Only 88 companies had a plan in place or in progress, although 58 of the companies spoken to were unable or unwilling to comment on the presence or absence of a plan.

Of the 124 with no plans, 68 stated that this was due to lack of time and resources; such resources as were available were usually diverted to activities considered to have a greater priority. Lack of management support was the reason given by 50 of the 124; six blamed lack of funds.

Furthermore, 102 of the 124 companies with no contingency plan did have an individual designated as “responsible for security and contingency planning” but received no management support. This indicates that senior management had shown little interest or were ignorant of the risks, or that established operational recovery procedures probably involved the immediate computer facility only, without regard to the prime functions of the organization.

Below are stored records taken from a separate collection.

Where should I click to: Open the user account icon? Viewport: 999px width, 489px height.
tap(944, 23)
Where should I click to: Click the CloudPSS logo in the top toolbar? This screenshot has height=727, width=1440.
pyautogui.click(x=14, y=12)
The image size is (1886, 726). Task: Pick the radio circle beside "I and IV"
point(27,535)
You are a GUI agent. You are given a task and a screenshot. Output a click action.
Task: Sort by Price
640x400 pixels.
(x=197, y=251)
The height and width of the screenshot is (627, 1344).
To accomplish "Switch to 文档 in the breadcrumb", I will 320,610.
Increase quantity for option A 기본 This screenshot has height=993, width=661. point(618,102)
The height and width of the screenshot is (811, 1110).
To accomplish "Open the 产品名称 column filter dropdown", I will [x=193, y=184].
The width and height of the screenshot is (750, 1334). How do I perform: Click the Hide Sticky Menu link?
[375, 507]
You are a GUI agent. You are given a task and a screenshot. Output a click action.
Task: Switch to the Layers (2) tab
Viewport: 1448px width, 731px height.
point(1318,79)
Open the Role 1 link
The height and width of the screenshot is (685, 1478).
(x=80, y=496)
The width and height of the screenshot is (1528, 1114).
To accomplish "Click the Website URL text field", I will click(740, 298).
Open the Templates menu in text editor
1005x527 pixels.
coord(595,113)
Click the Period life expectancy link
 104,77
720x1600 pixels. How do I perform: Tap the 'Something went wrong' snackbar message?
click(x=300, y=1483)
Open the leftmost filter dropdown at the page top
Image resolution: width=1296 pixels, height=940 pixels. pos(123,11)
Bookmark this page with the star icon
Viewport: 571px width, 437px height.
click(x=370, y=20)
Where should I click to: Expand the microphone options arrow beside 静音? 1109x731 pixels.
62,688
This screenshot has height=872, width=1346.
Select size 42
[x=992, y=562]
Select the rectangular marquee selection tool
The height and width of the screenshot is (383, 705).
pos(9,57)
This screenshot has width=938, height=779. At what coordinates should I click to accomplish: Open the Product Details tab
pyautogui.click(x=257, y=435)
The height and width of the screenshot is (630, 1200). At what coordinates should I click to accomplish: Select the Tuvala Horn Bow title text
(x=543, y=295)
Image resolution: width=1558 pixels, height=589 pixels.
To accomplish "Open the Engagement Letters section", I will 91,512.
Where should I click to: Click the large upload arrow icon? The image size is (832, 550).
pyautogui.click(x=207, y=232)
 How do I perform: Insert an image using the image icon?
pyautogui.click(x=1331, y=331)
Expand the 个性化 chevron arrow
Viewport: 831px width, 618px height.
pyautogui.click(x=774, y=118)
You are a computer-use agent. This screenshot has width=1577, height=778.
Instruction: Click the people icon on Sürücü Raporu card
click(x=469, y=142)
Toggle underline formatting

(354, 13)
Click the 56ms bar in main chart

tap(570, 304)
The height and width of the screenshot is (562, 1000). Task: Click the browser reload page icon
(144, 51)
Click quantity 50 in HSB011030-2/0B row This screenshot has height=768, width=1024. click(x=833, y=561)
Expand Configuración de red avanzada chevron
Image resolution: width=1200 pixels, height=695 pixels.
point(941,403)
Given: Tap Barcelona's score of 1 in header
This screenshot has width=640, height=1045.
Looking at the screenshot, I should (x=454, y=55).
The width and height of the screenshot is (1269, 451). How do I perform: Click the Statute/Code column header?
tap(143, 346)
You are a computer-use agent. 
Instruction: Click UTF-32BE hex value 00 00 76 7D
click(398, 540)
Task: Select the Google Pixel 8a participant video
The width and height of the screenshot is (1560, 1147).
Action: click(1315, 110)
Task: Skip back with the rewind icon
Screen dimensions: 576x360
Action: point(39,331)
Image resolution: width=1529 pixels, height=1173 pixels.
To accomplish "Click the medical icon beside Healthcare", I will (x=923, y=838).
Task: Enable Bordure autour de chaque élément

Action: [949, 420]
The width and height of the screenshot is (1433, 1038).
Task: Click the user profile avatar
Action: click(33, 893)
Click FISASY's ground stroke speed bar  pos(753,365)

At Alkemi, we are in possession of a case study concerning an organization which, although it had subscribed to a third party recovery service, did not have a full plan in place. The main points are as follows:

Due to the lack of both fire protection and detection equipment, a fire in an air-conditioning unit caused severe smoke damage to all installed computer equipment. By the time the day shift arrived, the fire had fortunately burned itself out. It was not until the Marketing Director arrived that positive action was taken. A service engineer was called who attempted to clean the machine, while at the same time relocating it to the conference room. An unsuccessful attempt was made to power up the machine. It was then decided to invoke the disaster recovery contract; replacement equipment arrived and was installed in the conference room which had been converted into a makeshift computer room. Backup data was loaded and reconfiguration took place to emulate the original machine as near as possible. Following re-ordering, it was anticipated that replacement hardware in the form of either repaired or completely new equipment would replace the recovery machine within three to four weeks. The organization was fortunate that the fire was both self-contained and self-extinguishing, allowing the adaptation of the existing premises and normal operational housekeeping procedures to enable recovery to take place. However, had the floor above the computer room containing a research laboratory, full of flammable substances been ignited, the entire building would have been lost and the final outcome substantially different.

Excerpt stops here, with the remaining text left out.